El lince ibérico, a un paso de dejar de estar en peligro de extinción gracias a los programas de seguimiento

Europa Press

La población del lince ibérico ha ascendido a 1.111 ejemplares en 2020 desde que en el 2000 se registrara una cifra de 100 animales y se comenzara seguir con diferentes programas

El lince ibérico cada vez se aleja más de ser una animal en peligro de extinción. La población de este sector de animales ha ido aumentando progresivamente desde que existen programas seguimiento del lince (Lynx pardinus) una especie “sensible y emblemática”. En 2002 la península contaba 100 ejemplare mientras que en 2020 esa cifra se vio superada alcanzando los 1.111 linces, según Ministerio para la Transición Ecológica y el Reto Demográfico (MITECO).

"Hemos tenido la inmensa suerte de poder combinar lo mejor en términos de esfuerzos administrativos y conocimiento para poder alcanzar esta cifra tan positiva", ha señalado La vicepresidenta cuarta y ministra para la Transición Ecológica y el Reto Demográfico, Teresa Ribera.
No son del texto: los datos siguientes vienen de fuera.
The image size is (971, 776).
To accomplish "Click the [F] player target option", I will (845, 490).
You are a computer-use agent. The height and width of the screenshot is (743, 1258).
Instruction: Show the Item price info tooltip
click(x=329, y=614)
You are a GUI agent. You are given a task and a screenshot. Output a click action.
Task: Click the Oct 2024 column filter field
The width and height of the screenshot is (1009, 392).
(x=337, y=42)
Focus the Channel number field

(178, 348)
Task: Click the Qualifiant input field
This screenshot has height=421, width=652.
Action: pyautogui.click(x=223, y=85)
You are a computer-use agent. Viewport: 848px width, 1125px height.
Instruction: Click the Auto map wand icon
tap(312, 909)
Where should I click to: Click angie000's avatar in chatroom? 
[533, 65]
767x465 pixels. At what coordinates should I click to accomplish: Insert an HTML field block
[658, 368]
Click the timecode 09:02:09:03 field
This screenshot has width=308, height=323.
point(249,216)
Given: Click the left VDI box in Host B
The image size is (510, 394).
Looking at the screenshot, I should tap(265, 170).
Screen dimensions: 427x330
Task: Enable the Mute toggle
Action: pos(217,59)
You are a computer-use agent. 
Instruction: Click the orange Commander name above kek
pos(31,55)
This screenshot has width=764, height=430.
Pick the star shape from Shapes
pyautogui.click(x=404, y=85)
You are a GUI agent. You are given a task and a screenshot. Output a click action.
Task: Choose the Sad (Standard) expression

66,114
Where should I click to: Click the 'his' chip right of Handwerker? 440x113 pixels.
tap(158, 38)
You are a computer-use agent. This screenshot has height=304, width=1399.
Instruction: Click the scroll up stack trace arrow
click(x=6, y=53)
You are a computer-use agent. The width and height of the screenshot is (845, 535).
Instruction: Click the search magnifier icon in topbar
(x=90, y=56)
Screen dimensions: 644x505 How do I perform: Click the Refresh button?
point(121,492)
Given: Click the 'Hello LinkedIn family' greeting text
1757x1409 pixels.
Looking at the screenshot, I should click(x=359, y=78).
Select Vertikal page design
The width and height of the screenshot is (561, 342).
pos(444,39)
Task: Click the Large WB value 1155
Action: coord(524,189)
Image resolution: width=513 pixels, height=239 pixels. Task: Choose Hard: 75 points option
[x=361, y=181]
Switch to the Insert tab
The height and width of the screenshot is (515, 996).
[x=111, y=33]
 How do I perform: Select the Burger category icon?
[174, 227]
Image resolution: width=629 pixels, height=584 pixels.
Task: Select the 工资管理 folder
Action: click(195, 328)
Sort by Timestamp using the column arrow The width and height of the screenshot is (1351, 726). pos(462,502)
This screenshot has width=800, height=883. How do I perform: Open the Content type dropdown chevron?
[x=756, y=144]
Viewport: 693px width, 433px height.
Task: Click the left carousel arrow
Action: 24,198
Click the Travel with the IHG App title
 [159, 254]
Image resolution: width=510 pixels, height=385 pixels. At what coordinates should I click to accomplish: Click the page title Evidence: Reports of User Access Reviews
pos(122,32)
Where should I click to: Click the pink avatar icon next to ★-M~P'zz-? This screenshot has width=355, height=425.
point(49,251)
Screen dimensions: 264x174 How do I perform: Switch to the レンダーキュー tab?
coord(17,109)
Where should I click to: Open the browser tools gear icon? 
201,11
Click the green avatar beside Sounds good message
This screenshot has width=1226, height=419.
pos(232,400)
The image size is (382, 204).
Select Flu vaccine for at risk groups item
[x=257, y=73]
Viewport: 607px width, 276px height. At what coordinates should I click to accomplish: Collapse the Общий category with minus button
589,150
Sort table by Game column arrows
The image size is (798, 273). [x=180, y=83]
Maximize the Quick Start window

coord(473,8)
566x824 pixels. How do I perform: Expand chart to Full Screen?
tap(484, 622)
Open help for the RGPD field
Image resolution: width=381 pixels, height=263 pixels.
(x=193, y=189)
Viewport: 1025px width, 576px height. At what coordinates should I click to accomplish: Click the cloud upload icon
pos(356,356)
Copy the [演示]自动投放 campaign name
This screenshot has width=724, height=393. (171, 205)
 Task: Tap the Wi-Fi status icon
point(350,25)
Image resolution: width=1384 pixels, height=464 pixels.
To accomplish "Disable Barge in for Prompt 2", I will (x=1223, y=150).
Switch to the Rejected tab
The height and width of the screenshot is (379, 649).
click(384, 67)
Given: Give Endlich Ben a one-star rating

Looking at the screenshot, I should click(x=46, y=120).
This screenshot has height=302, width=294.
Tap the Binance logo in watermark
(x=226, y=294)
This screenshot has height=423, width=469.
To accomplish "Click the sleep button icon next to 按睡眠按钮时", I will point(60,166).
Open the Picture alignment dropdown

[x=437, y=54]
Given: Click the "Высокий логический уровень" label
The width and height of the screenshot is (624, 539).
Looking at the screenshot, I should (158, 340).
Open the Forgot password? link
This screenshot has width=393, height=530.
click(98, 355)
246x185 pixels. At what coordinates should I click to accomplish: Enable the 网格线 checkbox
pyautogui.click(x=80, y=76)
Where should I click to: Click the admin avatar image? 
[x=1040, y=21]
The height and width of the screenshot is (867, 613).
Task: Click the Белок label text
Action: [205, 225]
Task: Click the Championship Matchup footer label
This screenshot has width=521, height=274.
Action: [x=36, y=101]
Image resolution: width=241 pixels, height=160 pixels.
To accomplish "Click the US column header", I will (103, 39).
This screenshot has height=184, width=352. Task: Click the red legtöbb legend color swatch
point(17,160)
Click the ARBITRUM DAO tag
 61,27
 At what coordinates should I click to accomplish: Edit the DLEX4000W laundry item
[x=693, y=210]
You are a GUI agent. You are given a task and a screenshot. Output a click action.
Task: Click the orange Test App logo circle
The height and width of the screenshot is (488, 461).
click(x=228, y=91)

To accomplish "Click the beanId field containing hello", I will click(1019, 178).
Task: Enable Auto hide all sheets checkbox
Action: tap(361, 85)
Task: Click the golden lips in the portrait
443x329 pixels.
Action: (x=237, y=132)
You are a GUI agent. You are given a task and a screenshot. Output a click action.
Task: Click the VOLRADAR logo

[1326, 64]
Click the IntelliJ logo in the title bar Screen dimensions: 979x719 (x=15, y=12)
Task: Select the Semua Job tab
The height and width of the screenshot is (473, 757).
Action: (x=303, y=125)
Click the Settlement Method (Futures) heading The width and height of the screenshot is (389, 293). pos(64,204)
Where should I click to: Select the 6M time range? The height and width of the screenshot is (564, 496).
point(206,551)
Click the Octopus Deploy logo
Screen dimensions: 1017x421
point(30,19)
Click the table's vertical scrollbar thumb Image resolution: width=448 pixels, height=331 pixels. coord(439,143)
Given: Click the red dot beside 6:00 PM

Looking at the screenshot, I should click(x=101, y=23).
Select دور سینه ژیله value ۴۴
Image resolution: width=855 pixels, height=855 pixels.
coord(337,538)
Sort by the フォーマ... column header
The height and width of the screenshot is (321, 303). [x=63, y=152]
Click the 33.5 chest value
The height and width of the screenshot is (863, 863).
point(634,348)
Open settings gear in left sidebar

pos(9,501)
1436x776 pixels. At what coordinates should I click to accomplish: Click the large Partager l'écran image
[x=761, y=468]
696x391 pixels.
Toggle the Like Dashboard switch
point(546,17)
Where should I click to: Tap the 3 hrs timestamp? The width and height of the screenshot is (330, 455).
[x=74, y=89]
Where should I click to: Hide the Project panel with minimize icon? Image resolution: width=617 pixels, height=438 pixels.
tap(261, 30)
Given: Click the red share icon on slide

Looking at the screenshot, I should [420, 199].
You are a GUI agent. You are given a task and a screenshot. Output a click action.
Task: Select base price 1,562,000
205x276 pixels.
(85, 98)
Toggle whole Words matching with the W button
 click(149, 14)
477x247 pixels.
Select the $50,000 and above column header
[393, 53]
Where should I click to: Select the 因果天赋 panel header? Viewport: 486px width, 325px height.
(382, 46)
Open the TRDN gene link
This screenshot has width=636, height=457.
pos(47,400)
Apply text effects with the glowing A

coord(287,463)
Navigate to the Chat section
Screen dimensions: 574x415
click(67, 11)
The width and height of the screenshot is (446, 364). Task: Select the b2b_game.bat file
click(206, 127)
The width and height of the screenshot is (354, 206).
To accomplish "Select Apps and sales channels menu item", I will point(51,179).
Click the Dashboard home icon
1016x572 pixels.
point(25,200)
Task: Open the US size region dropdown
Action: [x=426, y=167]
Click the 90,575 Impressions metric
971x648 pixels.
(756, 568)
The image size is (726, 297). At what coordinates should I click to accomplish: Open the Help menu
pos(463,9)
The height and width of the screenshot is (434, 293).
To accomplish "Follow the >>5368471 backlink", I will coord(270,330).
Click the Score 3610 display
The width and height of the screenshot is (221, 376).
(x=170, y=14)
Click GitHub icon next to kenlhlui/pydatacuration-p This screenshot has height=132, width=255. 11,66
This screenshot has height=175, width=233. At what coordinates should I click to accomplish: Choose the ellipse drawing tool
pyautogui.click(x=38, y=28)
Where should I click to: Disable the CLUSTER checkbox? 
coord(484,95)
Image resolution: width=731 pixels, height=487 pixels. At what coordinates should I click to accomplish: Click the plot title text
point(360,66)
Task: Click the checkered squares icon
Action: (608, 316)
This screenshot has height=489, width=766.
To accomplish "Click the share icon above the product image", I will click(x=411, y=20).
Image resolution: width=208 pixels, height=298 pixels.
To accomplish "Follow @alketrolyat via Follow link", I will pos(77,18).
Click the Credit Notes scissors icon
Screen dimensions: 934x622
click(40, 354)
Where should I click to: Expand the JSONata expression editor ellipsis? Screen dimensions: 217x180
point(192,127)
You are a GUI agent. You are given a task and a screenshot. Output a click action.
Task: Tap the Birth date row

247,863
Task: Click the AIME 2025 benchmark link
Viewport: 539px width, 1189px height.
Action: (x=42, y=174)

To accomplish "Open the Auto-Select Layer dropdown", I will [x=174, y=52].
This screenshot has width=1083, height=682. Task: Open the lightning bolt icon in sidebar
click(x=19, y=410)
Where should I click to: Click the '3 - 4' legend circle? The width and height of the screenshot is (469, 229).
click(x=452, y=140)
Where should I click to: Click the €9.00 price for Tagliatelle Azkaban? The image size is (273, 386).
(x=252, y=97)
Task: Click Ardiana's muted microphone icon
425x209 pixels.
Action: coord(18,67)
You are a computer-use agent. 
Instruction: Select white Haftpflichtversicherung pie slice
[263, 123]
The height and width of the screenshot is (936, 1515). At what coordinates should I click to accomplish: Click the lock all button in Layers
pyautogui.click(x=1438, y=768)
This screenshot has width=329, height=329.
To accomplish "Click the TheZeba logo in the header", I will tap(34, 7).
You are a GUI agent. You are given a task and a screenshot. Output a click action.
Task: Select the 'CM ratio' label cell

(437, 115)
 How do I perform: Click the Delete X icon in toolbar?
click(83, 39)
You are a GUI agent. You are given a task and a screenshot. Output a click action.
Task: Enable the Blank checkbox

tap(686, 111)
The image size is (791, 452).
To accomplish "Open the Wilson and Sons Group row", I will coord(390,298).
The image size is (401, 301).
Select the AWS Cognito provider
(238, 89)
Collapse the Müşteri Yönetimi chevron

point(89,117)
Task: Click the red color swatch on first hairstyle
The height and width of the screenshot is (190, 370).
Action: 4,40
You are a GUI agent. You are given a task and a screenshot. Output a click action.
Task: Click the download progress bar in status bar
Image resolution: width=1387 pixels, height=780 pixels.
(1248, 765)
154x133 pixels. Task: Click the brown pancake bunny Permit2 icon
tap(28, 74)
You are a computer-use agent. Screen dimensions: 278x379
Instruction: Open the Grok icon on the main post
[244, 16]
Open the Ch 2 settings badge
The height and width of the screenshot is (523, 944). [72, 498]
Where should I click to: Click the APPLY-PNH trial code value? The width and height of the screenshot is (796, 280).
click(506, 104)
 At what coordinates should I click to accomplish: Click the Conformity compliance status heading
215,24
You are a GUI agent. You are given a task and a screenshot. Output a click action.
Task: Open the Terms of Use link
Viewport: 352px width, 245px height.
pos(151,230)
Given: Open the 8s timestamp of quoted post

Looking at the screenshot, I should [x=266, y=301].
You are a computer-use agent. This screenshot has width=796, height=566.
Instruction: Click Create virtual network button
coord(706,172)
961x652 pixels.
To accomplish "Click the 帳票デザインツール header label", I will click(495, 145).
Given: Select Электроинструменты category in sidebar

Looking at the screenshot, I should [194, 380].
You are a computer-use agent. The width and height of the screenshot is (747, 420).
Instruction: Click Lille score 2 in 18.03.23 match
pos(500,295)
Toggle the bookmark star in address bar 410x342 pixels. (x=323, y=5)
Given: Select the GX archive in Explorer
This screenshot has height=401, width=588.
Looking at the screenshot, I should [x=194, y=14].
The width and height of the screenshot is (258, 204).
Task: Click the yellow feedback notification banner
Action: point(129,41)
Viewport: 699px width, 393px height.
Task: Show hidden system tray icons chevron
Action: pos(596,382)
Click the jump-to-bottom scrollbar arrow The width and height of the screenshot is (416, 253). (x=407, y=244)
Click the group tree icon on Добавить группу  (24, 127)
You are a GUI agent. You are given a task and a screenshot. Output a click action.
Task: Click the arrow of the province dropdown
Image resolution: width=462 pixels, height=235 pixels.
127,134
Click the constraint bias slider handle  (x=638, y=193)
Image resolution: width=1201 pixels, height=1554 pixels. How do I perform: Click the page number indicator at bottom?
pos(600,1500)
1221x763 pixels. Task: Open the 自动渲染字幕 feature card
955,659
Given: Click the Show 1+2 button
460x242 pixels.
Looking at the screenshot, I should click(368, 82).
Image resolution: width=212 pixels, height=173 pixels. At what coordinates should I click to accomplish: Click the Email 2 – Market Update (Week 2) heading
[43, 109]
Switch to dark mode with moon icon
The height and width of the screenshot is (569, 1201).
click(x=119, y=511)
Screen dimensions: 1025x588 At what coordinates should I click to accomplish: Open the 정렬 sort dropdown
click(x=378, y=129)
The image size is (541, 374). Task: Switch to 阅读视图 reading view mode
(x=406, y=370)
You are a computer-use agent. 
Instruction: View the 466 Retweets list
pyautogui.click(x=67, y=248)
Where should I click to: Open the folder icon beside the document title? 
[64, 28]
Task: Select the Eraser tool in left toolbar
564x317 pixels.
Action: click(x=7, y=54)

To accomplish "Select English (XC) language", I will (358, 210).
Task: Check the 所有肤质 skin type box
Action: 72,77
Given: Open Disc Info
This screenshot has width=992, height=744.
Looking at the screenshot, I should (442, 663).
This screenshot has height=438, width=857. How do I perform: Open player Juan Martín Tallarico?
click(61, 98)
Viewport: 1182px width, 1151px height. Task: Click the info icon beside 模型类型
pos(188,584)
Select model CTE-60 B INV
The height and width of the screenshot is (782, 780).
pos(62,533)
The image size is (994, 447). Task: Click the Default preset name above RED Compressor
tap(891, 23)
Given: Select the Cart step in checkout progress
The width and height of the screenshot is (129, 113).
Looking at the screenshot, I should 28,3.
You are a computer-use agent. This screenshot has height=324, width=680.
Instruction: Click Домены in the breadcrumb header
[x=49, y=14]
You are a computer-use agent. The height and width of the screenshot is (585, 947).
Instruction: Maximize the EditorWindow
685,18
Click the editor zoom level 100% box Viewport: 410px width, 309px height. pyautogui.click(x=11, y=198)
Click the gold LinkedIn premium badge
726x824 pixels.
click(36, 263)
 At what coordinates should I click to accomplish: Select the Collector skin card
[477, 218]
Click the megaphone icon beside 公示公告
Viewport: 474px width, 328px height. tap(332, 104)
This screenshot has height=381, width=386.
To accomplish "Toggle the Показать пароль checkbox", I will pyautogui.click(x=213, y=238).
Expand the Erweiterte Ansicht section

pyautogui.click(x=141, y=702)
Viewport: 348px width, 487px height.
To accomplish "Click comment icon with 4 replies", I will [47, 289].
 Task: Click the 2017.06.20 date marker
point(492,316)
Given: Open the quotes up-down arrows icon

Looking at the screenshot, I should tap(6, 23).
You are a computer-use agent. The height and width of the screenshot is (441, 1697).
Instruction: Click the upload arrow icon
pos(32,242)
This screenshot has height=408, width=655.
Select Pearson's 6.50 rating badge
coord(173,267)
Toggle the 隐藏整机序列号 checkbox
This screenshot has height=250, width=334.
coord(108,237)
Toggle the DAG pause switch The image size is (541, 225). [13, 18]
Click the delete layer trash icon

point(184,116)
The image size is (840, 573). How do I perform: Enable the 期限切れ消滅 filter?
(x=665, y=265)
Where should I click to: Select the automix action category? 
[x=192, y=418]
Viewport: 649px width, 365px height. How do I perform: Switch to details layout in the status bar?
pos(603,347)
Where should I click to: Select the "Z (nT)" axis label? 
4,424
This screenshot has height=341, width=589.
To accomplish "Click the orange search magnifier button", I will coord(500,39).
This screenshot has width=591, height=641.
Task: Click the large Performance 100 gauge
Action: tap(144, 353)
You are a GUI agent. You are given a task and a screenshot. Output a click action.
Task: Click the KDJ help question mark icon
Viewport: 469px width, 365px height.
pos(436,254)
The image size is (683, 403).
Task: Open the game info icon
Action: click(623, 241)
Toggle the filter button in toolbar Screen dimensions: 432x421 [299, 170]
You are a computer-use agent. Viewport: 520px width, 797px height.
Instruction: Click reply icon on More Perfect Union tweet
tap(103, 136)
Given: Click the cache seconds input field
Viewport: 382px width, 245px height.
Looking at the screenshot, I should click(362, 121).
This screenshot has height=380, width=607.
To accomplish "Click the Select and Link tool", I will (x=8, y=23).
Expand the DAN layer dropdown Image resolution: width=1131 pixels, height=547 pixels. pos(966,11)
En España, los principales núcleos de población son Andalucía, que acoge a más de la mitad de los ejemplares de lince ibérico, seguido por Castilla-La Mancha, con un tercio de población, y Extremadura, que cuenta con 141 animales. Los núcleos con presencia estable de linces en toda la Península Ibérica, siendo los más importantes los localizados en Sierra Morena (603 linces), Montes de Toledo (145) y Valle del Guadiana (140).

Este avance ha sido posible a las actuaciones de gestión del hábitat y de protección de los linces ante las amenazas existentes, así como el programa de conservación ex-situ del lince. Desde que en 2011 comenzaran las primeras sueltas de linces al medio natural de individuos nacidos en cautividad, hasta 2021, se han reintroducido 305 ejemplares, lo que supera las previsiones y expectativas iniciales.

El Ministerio para la Transición Ecológica, a través del Organismo Autónomo Parques Nacionales, gestiona dos de los cuatro centros de cría existentes, el de Zarza de Granadilla (Extremadura) y El Acebuche (Andalucía), mientras que los dos restantes lo son por Andalucía (Centro de Cría de La Olivilla) y por Portugal (Centro Nacional de Reproducción de Lince Ibérico).